● PASSAGE SHOWN:
+ + +
Lemma 32.17.3 (0GWX)—The Stacks project

Lemma 32.17.3. Let $S$ be a Nagata scheme (and in particular locally Noetherian). Let $f : X \to Y$ be a quasi-compact morphism of schemes locally of finite type over $S$. The following are equivalent

$f$ proper,
for any commutative diagram

\[ \xymatrix{ U \ar[r] \ar[d] & X \ar[d]^ f \\ C \ar[r] \ar@{..>}[ru] & Y } \]

of schemes over $S$ such that
1. $C$ is a normal integral scheme of finite type over $S$,
2. $U = C \setminus \{ c\} $ for some closed point $c \in C$,
3. $A = \mathcal{O}_{C, c}$ has dimension $1$¹
then in the commutative diagram

\[ \xymatrix{ \mathop{\mathrm{Spec}}(K) \ar[r] \ar[d] & X \ar[d]^ f \\ \mathop{\mathrm{Spec}}(A) \ar[r] \ar@{-->}[ru] & Y } \]

where $K = \text{Frac}(A)$ there exists exactly one dotted arrow ² making the diagram commute.
+ + +
● GIVEN DATA:
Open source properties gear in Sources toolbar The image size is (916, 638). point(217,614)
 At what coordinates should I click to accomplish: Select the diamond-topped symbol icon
+ + +
● WORK TO COMPLETE:
[a] In the lemma, what kind of scheme is $S$ assumed to be?
[b] Reproduce the part of the lemma that opens with the words containing "of schemes over" and closes with "the diagram commute.".
[c] List every numbered condition that the lemma places on the diagram of schemes over $S$.

● FULL ANSWERS:
[a] $S$ is a Nagata scheme (and in particular locally Noetherian).

[b]
of schemes over $S$ such that
1. $C$ is a normal integral scheme of finite type over $S$,
2. $U = C \setminus \{ c\} $ for some closed point $c \in C$,
3. $A = \mathcal{O}_{C, c}$ has dimension $1$¹
then in the commutative diagram

\[ \xymatrix{ \mathop{\mathrm{Spec}}(K) \ar[r] \ar[d] & X \ar[d]^ f \\ \mathop{\mathrm{Spec}}(A) \ar[r] \ar@{-->}[ru] & Y } \]

where $K = \text{Frac}(A)$ there exists exactly one dotted arrow ² making the diagram commute.

[c]
1. $C$ is a normal integral scheme of finite type over $S$.
2. $U = C \setminus \{ c\}$ for some closed point $c \in C$.
3. $A = \mathcal{O}_{C, c}$ has dimension $1$.